From the product of two permutation matrices raised to the same power, is it easy to find the power?

Let $$A$$ and $$B$$ be two public permutation matrices. If $$r$$ is a secret power of large number, can we easily find $$r$$ from $$A^rB^r$$?

• I assume that "easy" here means something like "polynomial in $\log r$"? – Ilmari Karonen Jul 29 '19 at 11:05
• r is large integer.and if it is easy to find r,I want to know how to solve this problem. – cryptomania Jul 29 '19 at 11:15
• My point was that there's an obvious brute force solution method that requires $\Theta(r)$ matrix multiplications. Presumably that doesn't qualify as "easy", or you wouldn't be asking this, so I was just trying to get you to clarify what does count as "easy" for you. (On the other hand, $A^r B^r$ can be calculated from $A$, $B$ and $r$ in $\Theta(\log r)$ multiplications using e.g. the square-and-multiply algorithm, so presumably that is "easy".) – Ilmari Karonen Jul 29 '19 at 11:21
• We apologize for not being an accurate question.
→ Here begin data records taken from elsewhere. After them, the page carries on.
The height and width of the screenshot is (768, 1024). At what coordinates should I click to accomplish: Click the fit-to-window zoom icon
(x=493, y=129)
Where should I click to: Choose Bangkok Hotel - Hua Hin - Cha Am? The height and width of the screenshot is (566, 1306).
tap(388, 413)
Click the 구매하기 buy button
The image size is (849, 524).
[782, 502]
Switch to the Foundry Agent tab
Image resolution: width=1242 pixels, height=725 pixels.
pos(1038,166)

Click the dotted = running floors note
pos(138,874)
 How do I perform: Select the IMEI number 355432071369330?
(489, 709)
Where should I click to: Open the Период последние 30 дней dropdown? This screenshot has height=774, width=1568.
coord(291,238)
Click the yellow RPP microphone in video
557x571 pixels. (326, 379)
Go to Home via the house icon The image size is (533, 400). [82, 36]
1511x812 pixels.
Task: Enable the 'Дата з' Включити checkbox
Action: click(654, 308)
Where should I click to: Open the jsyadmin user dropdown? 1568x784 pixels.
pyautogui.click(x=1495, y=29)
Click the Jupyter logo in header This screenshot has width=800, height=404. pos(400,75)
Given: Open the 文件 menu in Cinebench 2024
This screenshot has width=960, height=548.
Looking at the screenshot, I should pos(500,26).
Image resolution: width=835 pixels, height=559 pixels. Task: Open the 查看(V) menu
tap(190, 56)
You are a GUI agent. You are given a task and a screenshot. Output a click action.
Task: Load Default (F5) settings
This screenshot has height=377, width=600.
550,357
I would like to know r when A, B, C = A ^ r B ^ r is public and r is a secret integer. – cryptomania Jul 29 '19 at 11:32

It's an easy problem; I'll give an outline of how it can be solved.

The key is the cycle structure. Let us look how one cycle in $$A$$ is handled.

This cycle is a set of $$k$$ elements $$(a_1, a_2, …., a_k)$$; when $$A^r$$ does is take each of these elements and advance them $$r \bmod k$$ places in the permutation. And, note that, no matter what the value of $$r$$ is, $$a_i$$ will be mapped to some $$a_j$$, for some $$j$$.

Now, $$B$$ has (likely) a completely distinct cycle structure; the value $$a_1$$ may be a part of some cycle $$(b_1, b_2, …, b_x)$$ (for $$a_1 = b_1$$), while the value $$a_2$$ may be part of some distinct cycle $$(c_1, c_2, …, c_y)$$ (for $$(a_2 = c_1)$$). And, again, no matter what the value of $$r$$ is, if we start $$B$$ in one particular cycle, we'll never leave it.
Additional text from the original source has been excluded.